Les Guinéens se sont rendus aux urnes ce dimanche 21 septembre 2025 pour se prononcer sur un projet de nouvelle Constitution. Un scrutin crucial qui pourrait marquer un tournant dans la transition politique du pays, amorcée après le coup d’État du 5 septembre 2021 ayant renversé l’ancien président Alpha Condé.

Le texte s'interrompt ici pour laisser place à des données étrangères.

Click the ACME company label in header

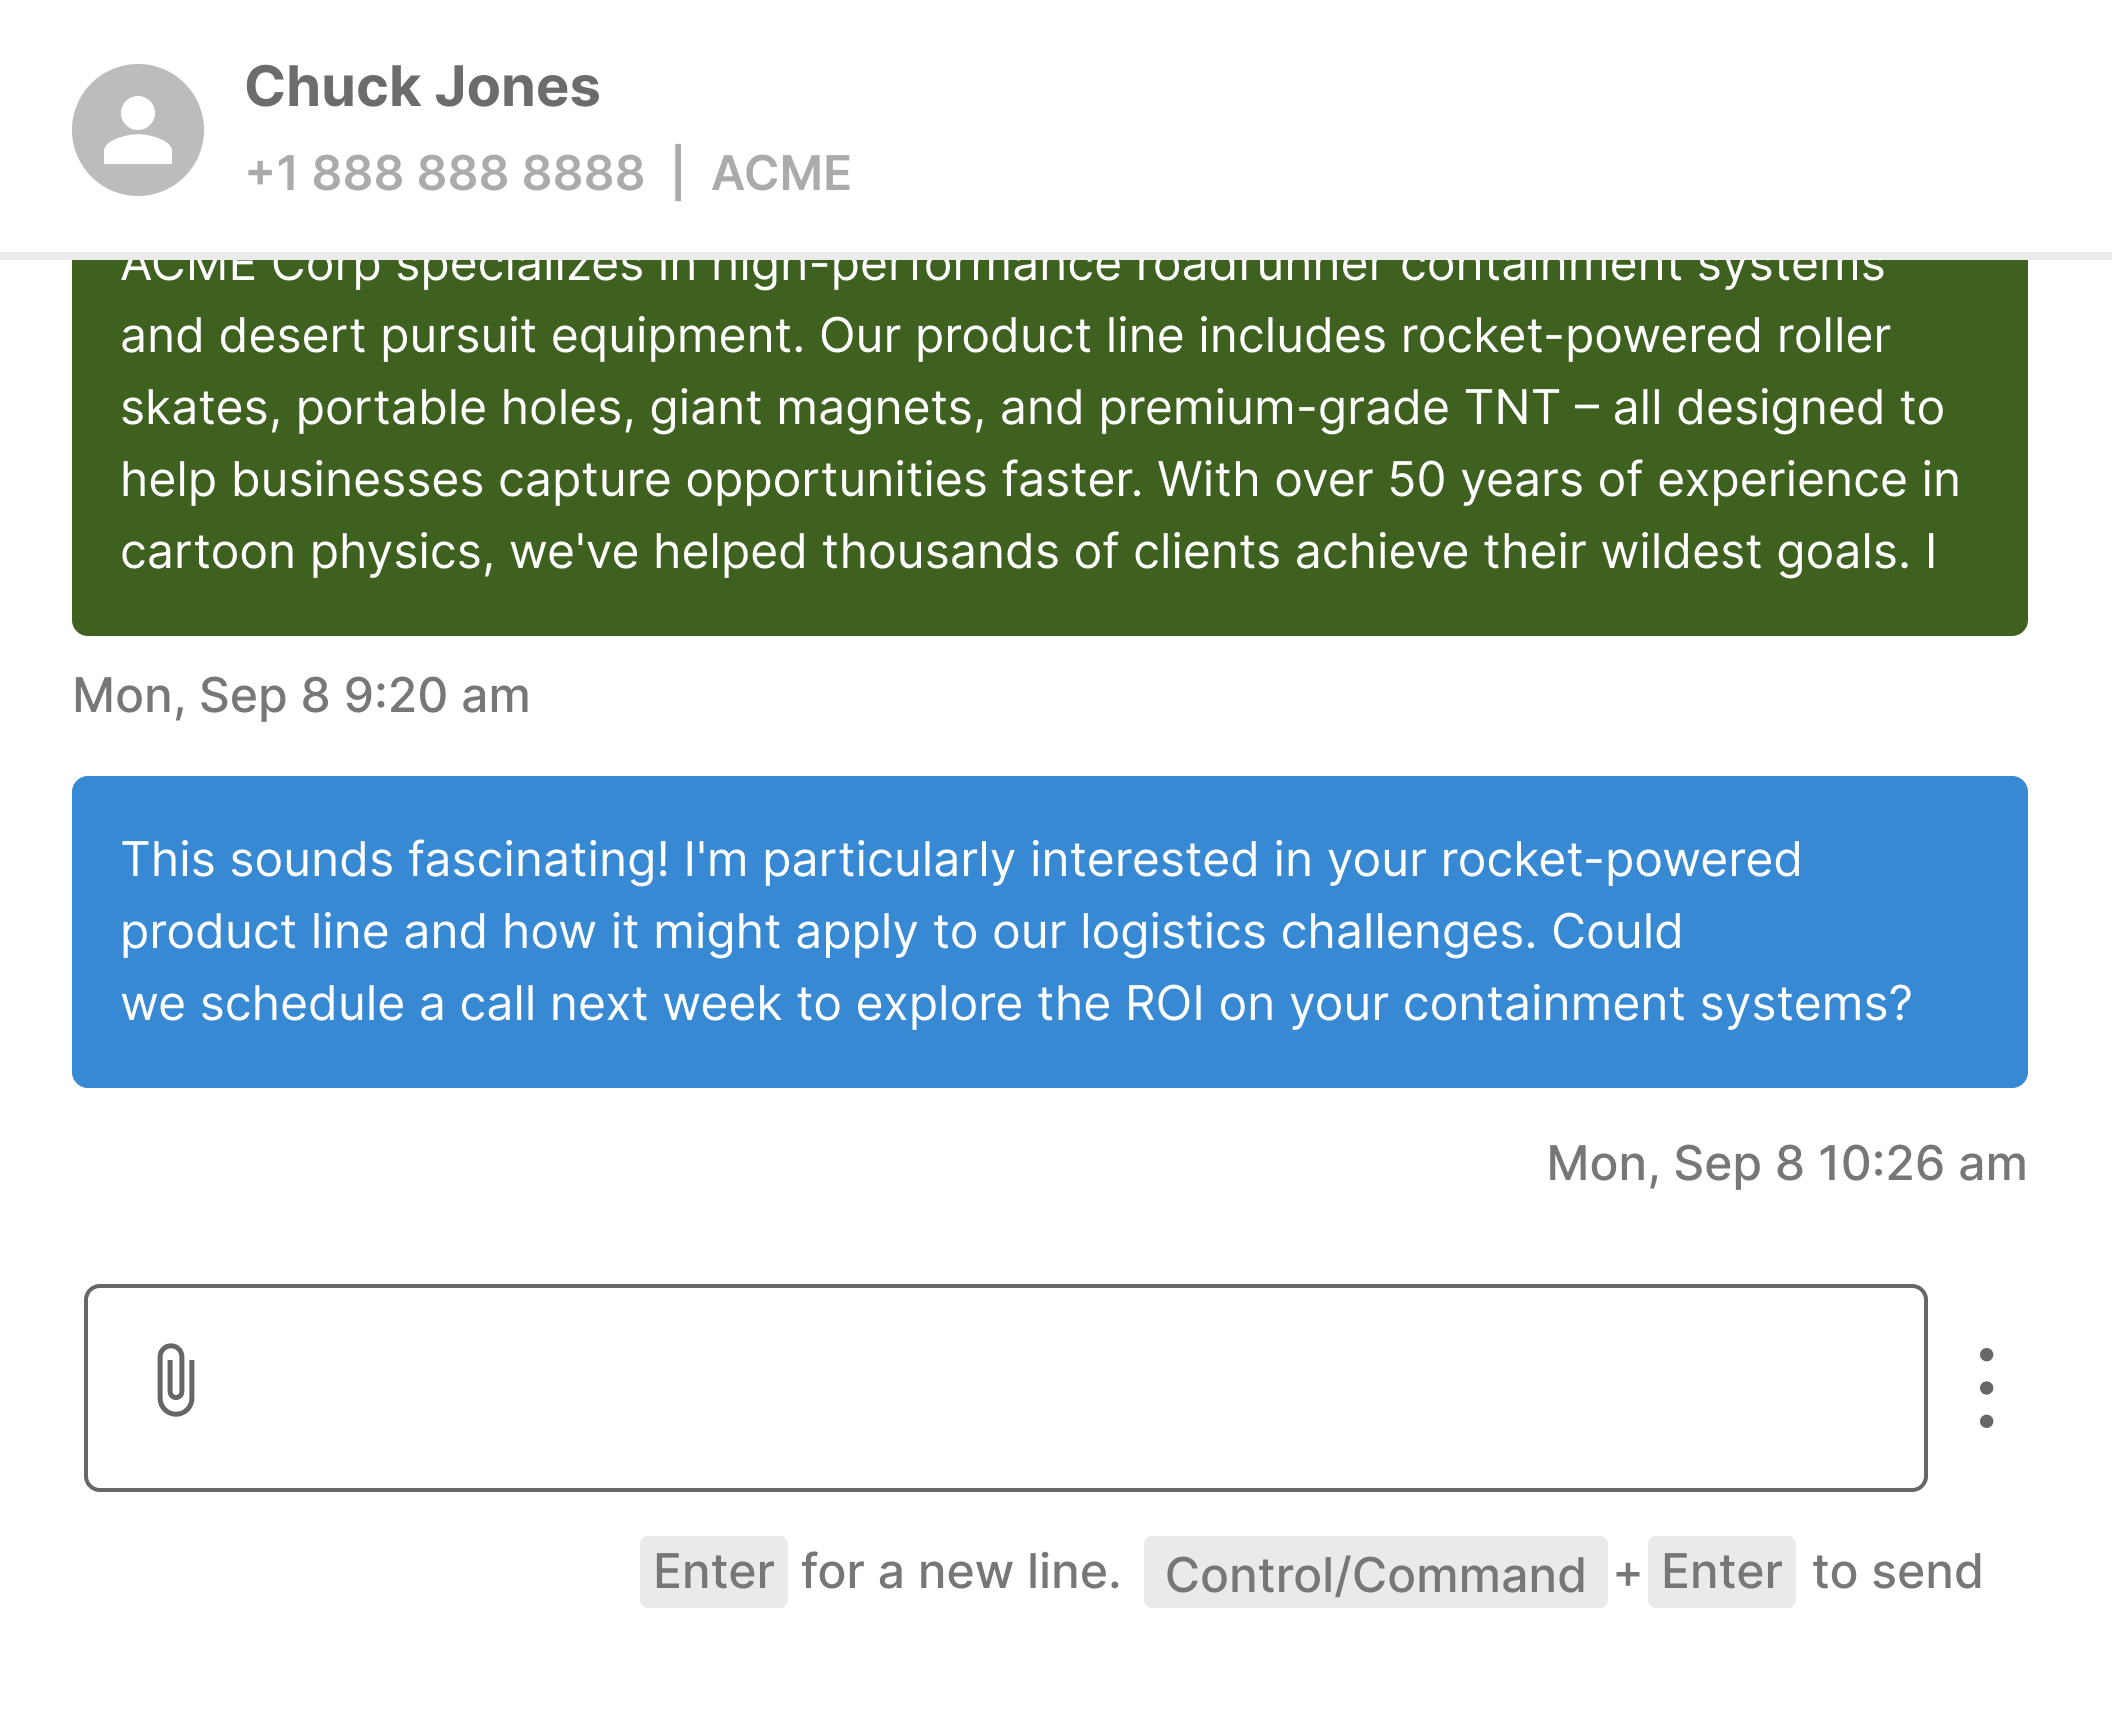click(781, 173)
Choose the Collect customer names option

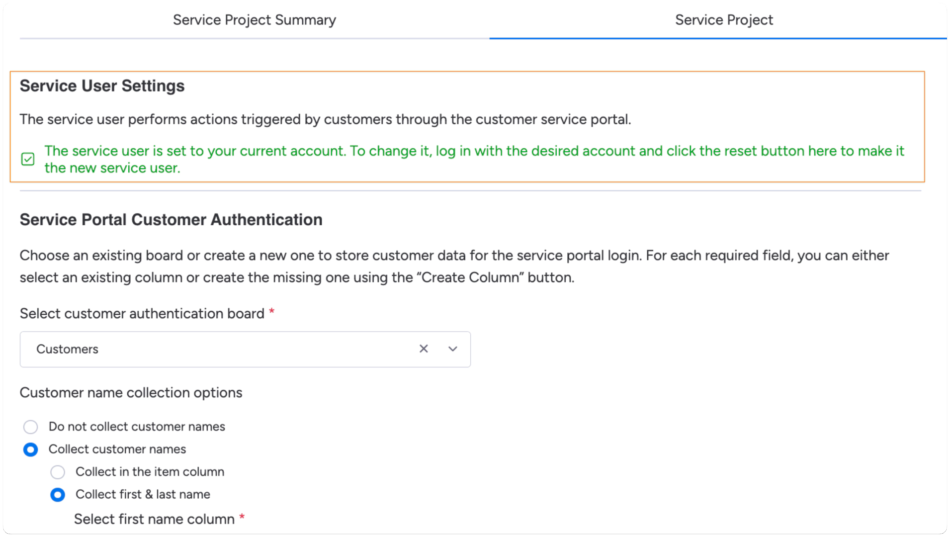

Sur les 14,5 millions d’habitants que compte la Guinée, environ 6,5 millions d’électeurs étaient appelés à voter. Le texte proposé vise à remplacer la Charte de la Transition, en vigueur depuis l’arrivée au pouvoir du général Mamadi Doumbouya, chef de la junte militaire actuellement à la tête du pays.
Des innovations mises en avant par les partisans
Les partisans du « oui » saluent les innovations contenues dans le projet de Constitution. Parmi les mesures phares figurent :
Le droit à l’éducation garanti jusqu’au niveau secondaire ;
La mise en place d’une couverture santé universelle ;
La création d’un Sénat ;
Une décentralisation renforcée, censée contribuer à l’apaisement des tensions ethniques persistantes dans le pays.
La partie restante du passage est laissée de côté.